Only one patient in each group was culture positive exclusively for C. acnes in tissue samples from the disc/vertebra. DNA methodology failed to detect additional presence of C. acnes but was able to identify possible contaminants. None of the species identified through DNA sequencing was confirmed with other methodology except the one case of C. acnes, indicating that no bacteria were overlooked due to culturing problems or transportation delays.

Since C. acnes is usually not invasive and does not cause deep tissue infection, sequential findings of the same strain in the skin and in other tissues deeper within the surgical wound point towards contamination from the skin, as was the case with several patients in our study.

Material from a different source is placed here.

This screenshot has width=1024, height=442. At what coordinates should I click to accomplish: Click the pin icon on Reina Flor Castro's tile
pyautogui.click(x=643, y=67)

Proteomic analyses of removed disc material from patients operated for LDH have detected protein findings of C. acnes, and this has been suggested as a support for the “bacteria theory” and even as a “paradigm shift” in the treatment of LBP [11]. Such findings, however, could alternatively be due to contamination, as suggested by our present findings of larger amounts of the same bacteria on the skin and/or in the wounds of the patients that were positive also in discs or vertebras. Our findings demonstrate the capricious nature of culturing C. acnes and the unexpected findings of positive cultures in non-degenerated young discs. It was very common with bacteria on the skin and tissues surrounding the disc/vertebra, but it was very unusual with bacteria only in the disc/vertebrae, which indicates that the probability of contamination as an explanation of finding positive C. acnes cultures during surgery in discs is high.

Weakness of the study

We primarily explored whether an opportunistic organism like C. acnes found in disc/vertebra samples could be due to contamination. Universal 16S rRNA primers were used; in principle, such methodology should detect any bacterial species. It is possible that the sensitivity of the PCR assay would have been higher if primers specifically targeting the rRNA of C. acnes had been used. However, such an approach would only detect the predetermined species. Peak colonisation with C. acnes is found in males aged 15–19 years [33], and it is possible that positive findings from this group resulted in relative overrepresentation. However, the ratio of men/women in the scoliosis group was 7:13, with no relevant difference in findings.

Strength of the study

The strengths of this clinical study are that it is prospective, comparative, systematic and multicentre and that a sequential sampling strategy for bacterial detection was used during the operations. All this was demonstrated in a video and presented by a study nurse well in advance of the first operation at every centre. This study nurse also participated at the first operation at every centre. We have analysed samples from discs and vertebrae and from skin and surgical wound originating from patients operated for LDH, whilst using a unique control group with non-degenerated discs.

Conclusion

Cutibacterium acnes found in discs and vertebrae during surgery for disc herniation in adults with degenerated discs may be caused by contamination, as findings in this group were similar to findings in a control group of young patients with scoliosis and non-degenerated discs, and regularly combined with larger amounts of the same bacterial species in skin and wound. There was no association between preoperative Modic changes and bacteria. Antibiotic treatment of lumbar disc herniation with sciatica and/or low back pain, without signs of clinical discitis/spondylitis, should be seriously questioned.